(SELECTED EXCERPT begins)

Pioneer uses hands-on tactics
DISABLED racing driver Matt Speakman has never looked back.
MATT Speakman is a determined and ambitious fighter, never one to give up easily.
It took him three years of dicing with the Confederation of Australian Motor Sport to convince it he was good enough to be granted a licence to race in the GT3 Porsche series from next year.
The series is the feeder class to Australia's ultra-competitive Porsche Carrera Cup, in which he hopes to compete in 2014, 21 years after losing the use of his legs in a motorcycle accident.
"The word 'quit' isn't in my vocabulary because I believe people with disabilities shouldn't have to miss out," Speakman told The Weekend Australian.
Speakman was just 26 when he was struck by a drunk driver while riding his motorbike in 1993.
He sustained a serious spinal-cord injury and was told he would never walk again.
"There was a period when I was laid up for six months in hospital when I got depressed and down on myself," he said.
"But I soon snapped out of it after meeting a young bloke three beds up from me in the same ward who was a quad who had lost the use of his hands. That's when I thought that my own situation wasn't so bad after all."
Despite the injury, Speakman never lost his competitive streak. Among the sports he has embraced and mastered since the accident are scuba diving, ocean racing and skiing. He also found time to compete for Australia at the Vancouver Winter Paralympics.
"But motorsport has always been part of my DNA," he said."I want to prove, not just to myself, that I'm good enough to compete with able-bodied drivers."
Speakman is seeking a financial backer to get behind his GT3 Porsche racing project.

(SELECTED EXCERPT ends)

• [WORK REQUEST A]
Reproduce the part of the Matt Speakman article that opens with the words containing "Pioneer uses hands-on" and closes with "never walk again.", word for word.
• [WORK REQUEST B]
Answer these questions from the Matt Speakman article:
(i) In what year was Speakman struck by a drunk driver?
(ii) At which Paralympics did he compete for Australia?
(iii) How many years did it take him to convince the Confederation of Australian Motor Sport to grant him a licence?
• [WORK REQUEST C]
Write the next part of the Matt Speakman article, picking up after its last sentence.
The records are separate material and are not part of the Matt Speakman article.

(EXCERPTED RECORDS begins)

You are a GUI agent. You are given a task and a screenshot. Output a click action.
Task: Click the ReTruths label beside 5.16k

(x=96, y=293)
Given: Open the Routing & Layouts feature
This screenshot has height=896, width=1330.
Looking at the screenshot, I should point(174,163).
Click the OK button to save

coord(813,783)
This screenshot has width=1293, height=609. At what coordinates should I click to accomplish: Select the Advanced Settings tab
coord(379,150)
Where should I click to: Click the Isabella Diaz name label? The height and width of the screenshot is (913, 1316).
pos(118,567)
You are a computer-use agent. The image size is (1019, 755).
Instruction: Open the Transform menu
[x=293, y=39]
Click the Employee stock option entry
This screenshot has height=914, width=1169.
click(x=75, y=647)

(EXCERPTED RECORDS ends)

• [TASK RESULT A]
Pioneer uses hands-on tactics
DISABLED racing driver Matt Speakman has never looked back.
MATT Speakman is a determined and ambitious fighter, never one to give up easily.
It took him three years of dicing with the Confederation of Australian Motor Sport to convince it he was good enough to be granted a licence to race in the GT3 Porsche series from next year.
The series is the feeder class to Australia's ultra-competitive Porsche Carrera Cup, in which he hopes to compete in 2014, 21 years after losing the use of his legs in a motorcycle accident.
"The word 'quit' isn't in my vocabulary because I believe people with disabilities shouldn't have to miss out," Speakman told The Weekend Australian.
Speakman was just 26 when he was struck by a drunk driver while riding his motorbike in 1993.
He sustained a serious spinal-cord injury and was told he would never walk again.

• [TASK RESULT B]
(i) 1993
(ii) The Vancouver Winter Paralympics
(iii) Three years

• [TASK RESULT C]
Frustrated at first by the lack of response from people in the sport wary of the capabilities of a disabled driver, Speakman turned to Andy McElrea, a qualified automotive engineer on the Gold Coast, who runs several cars in the domestic and the Asia Porsche Carrera Cup series.
McElrea and his team went to work on designing and building the revolutionary hand controls that Speakman believes will enable him to be competitive.
But before that could happen, Speakman had to convince the Porsche Sport Driving School's chief instructor, Tomas Mezera -- who between March and December is also the driver standards observer for the V8 Supercars series -- that the controls met race-day specifications.
"We came up with a design which we are currently re-engineering and tweaking that fits the GT3 Porsche, which is incredibly exciting," McElrea said.
"Matt is such a competitive, dedicated bastard -- and I mean that in the nicest possible way -- that I'm sure he's going to kick a lot of arse when he finally steps up and starts racing next year."
Speakman will get his chance to test drive a McElrea GT3 Porsche at the Gold Coast circuit on November 26.